La verdad es que no tengo ni idea de esto último y al leerlo me dio mucha pena. El caso es que sí me dejó sorprendida la causalidad de que nueve mujeres aparezcan de pronto, ocho de ellas no den la cara, y nadie pueda presentar una sola prueba de un supuesto delito que, además, ya habría prescrito.

En España, todo el mundo que ha trabajado con él no ha dudado en dar la cara y defenderle. Y eso que en España somos mucho de cazar brujas, pero esta vez, ha sido bastante generalizado el respaldo al tenor.

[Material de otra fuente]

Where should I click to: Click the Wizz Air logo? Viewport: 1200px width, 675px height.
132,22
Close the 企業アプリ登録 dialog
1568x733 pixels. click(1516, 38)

En conclusión: sigo pensando que en este asunto, como en cualquier otro en el que se produzca una acusación anónima, sin pruebas, y pasado tantísimo tiempo, antes de destrozar la reputación de alguien, lo mejor es poner en valor los cauces oportunos y las garantías necesarias. De lo contrario, volveremos a los tiempos de la Inquisición, habrá que demostrar que uno es inocente, en lugar de como establece el Derecho: que uno es inocente hasta que se demuestre lo contrario. Y así debe ser. Hasta con Jodío Lunes.

 

1 Comentario

  1. Beatriz todo muy bien aunque con un pero, han salido otras 11 y otra que da la cara y detalles más que significativos, tanto que hasta Gabilondo el periodista prudente donde los haya dice que es una cosa que YA hace 30 años NO era normal como dice como excusa el cantante.